More importantly, this paper throws cold water on the idea that providers generate a lot of unnecessary cost to fill up excess capacity in the delivery system.   As you know, conventional wisdom driven by the Dartmouth Atlas and other studies has it that that care utilization and cost can vary sharply across regions without being tied to better outcomes, e.g. when there are a lot of ICU beds in a region, then a lot of patients end up in ICUs; when there are a lot of specialists, a lot of specialists tend to get seen, etc. Some studies suggest as much as a 50% cost gap between top decile and bottom decile geographies.

But this new study found – once you adjust for health status of the patient — no real correlation between cost and a variety of provider system structural features (such as bed capacity).

Implication:

Even if you can change the delivery system structure, don’t expect any real reduction in cost.  Therefore, the study suggests, a lot of public policy and health plan strategy may be focused on a much smaller cost reduction prize than many people hope.
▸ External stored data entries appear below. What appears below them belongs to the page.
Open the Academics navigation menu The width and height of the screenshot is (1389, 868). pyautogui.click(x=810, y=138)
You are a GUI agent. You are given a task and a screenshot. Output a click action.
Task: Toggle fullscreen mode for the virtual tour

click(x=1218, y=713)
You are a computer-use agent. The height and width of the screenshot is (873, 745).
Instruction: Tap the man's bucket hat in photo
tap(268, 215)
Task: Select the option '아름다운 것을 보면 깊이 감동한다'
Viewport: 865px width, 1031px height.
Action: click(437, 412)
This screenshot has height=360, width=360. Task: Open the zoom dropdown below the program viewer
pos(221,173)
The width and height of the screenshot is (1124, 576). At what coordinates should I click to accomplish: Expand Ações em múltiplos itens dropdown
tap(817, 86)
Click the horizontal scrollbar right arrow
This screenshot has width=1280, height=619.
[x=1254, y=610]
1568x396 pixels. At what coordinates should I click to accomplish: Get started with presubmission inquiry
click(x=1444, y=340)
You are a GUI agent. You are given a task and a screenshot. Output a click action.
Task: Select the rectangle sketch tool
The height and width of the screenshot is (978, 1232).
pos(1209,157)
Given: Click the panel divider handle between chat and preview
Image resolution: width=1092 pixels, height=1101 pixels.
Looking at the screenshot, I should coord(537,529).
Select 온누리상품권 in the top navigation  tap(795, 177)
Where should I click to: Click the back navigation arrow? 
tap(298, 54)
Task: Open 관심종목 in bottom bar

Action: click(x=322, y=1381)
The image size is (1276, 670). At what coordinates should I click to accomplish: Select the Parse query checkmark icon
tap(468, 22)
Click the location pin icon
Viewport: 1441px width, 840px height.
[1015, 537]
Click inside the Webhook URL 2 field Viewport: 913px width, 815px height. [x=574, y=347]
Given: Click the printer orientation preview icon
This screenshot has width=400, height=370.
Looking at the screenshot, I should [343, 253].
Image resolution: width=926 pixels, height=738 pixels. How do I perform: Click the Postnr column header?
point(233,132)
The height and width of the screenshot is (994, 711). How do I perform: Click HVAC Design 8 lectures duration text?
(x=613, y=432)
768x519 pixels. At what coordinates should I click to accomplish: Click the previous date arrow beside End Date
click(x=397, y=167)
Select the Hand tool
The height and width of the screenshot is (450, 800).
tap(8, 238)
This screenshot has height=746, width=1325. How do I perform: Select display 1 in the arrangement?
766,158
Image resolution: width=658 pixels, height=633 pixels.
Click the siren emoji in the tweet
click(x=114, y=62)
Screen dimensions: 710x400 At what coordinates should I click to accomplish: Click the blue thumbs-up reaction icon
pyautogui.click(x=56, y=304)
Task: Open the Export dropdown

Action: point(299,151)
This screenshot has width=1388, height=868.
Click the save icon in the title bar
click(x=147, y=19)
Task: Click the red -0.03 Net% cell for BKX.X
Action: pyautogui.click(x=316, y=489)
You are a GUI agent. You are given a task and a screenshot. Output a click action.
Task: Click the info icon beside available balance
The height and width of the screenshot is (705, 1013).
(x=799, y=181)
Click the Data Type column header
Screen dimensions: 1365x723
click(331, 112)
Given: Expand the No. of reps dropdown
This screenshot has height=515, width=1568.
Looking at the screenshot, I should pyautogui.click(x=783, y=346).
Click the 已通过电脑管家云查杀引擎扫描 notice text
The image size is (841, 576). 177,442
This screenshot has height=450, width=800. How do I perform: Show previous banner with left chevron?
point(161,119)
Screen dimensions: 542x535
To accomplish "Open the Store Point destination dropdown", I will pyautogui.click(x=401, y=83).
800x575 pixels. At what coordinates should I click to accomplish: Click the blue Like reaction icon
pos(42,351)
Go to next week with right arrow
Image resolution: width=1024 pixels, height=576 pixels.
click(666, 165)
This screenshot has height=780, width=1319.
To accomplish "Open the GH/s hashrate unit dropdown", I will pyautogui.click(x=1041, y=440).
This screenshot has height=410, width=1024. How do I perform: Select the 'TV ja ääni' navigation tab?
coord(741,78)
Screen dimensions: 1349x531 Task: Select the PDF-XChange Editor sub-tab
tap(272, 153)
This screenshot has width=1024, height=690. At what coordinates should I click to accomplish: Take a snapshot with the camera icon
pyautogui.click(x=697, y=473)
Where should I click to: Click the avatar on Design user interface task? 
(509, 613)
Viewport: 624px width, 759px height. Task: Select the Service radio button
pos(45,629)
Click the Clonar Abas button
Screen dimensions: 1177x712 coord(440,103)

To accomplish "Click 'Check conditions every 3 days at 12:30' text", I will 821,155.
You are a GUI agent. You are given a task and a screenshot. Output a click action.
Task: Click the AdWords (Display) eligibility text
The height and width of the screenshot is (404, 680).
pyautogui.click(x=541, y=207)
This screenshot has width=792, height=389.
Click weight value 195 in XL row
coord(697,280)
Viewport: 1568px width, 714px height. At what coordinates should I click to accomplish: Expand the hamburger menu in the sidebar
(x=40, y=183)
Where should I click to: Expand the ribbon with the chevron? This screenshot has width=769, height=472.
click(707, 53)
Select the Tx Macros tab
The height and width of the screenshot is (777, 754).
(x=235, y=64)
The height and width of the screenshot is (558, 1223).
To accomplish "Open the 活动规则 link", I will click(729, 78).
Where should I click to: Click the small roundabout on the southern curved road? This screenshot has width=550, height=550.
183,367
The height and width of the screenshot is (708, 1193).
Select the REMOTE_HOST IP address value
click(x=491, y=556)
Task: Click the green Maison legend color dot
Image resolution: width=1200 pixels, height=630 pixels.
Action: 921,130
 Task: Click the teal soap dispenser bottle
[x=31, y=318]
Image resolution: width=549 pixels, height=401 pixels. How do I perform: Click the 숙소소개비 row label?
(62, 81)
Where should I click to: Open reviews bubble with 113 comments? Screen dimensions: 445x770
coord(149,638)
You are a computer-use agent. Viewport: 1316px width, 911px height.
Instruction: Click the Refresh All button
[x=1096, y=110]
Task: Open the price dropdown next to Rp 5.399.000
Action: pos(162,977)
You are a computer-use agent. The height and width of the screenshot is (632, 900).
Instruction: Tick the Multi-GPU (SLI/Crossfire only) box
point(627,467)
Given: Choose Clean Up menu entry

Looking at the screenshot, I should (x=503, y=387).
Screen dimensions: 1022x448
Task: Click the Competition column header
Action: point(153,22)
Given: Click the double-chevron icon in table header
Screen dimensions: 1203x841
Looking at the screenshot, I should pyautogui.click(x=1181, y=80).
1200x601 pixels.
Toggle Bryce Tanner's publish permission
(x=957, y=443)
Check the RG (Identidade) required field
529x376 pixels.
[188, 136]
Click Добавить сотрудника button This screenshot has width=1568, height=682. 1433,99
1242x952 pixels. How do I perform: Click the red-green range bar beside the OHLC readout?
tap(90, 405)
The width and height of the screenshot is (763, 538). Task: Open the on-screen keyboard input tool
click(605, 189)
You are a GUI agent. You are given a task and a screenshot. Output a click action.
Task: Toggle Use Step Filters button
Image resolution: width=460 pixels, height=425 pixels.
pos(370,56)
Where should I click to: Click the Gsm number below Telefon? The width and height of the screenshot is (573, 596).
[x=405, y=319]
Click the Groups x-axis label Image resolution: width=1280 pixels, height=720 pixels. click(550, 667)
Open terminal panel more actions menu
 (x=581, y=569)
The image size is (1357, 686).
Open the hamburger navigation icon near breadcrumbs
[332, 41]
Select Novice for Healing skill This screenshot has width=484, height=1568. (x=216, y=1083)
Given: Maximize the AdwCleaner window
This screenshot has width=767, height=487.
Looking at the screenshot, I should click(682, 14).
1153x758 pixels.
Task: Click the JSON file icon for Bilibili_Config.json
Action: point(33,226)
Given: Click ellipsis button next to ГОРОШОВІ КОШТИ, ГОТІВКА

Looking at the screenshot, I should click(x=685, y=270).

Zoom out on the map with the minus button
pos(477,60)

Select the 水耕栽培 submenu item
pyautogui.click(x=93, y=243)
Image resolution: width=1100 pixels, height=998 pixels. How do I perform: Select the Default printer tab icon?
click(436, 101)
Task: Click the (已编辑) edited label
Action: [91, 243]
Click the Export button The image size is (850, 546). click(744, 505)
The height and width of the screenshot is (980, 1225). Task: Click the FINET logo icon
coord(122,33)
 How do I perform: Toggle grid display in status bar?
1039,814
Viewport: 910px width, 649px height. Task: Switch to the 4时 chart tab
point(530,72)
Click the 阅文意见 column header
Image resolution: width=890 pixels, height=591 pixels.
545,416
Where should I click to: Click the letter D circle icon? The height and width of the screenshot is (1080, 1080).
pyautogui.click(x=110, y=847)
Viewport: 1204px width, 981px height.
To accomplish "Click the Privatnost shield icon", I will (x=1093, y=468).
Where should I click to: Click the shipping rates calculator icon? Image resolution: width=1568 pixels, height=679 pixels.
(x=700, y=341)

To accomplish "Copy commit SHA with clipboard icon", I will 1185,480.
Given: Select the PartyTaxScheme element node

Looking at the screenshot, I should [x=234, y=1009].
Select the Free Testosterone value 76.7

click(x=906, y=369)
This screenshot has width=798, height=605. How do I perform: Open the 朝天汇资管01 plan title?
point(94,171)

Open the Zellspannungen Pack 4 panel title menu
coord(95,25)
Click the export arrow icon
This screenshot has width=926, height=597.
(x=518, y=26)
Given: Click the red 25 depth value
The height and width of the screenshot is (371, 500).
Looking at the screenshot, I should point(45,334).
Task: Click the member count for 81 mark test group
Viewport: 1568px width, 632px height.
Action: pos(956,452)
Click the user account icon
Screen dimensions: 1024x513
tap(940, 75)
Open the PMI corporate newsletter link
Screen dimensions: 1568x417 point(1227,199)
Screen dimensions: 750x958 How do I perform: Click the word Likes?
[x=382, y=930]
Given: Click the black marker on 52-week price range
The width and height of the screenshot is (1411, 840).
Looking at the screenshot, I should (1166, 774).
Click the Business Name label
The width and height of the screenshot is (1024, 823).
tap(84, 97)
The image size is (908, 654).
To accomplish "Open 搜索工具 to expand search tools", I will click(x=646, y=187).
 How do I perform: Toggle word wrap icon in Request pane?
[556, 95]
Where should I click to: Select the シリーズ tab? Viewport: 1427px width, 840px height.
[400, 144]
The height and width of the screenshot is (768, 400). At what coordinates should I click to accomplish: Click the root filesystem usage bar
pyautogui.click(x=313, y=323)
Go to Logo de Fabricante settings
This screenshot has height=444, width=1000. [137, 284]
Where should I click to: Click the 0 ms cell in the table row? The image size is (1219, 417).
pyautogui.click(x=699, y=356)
  • Additional thoughts: It is a pretty dense article — lots of OLS regressions, etc — and the methodology warrants close scrutiny. Two possible cautions:
    1) the analysis explains only about 50% of the variation in cost for the very sick patients and 23% of the variation for healthier patients (see Table 4). Not bad for cross-sectional analysis but there still is a lot not explained in the model
    2) many of the structural variables look like they were measured on a county basis. But obviously medical markets operate across counties, especially for the severely sick who drive the costs. In Boston, for instance, the big AMCs serve at least 5 to 6 counties (in fact, one can argue they serve 3 or more states). So the relevant structural factors related to the cost of a particular patient (e.g. availability of beds in the nearby tertiary care center) may not be measured correctly.

    Putting these points aside, the statistical results (Table 4 in the study) are mostly a sea of statistical insignificance, consistent with the core thesis of the article. Take a look: perhaps your favorite idea about what drives healthcare costs has been tested and found wanting :)
    Provider in a solo practice? doesn’t matter
    Provider with a staff model HMO? No significance
    Provider has a lot of capitated care? Nope
    Lots of specialists in the county? You guessed it. nada…
    There are some variables which are significant. For example, for profit status of the beds (hospital or SNF) appears to add cost for the very ill. But not that much.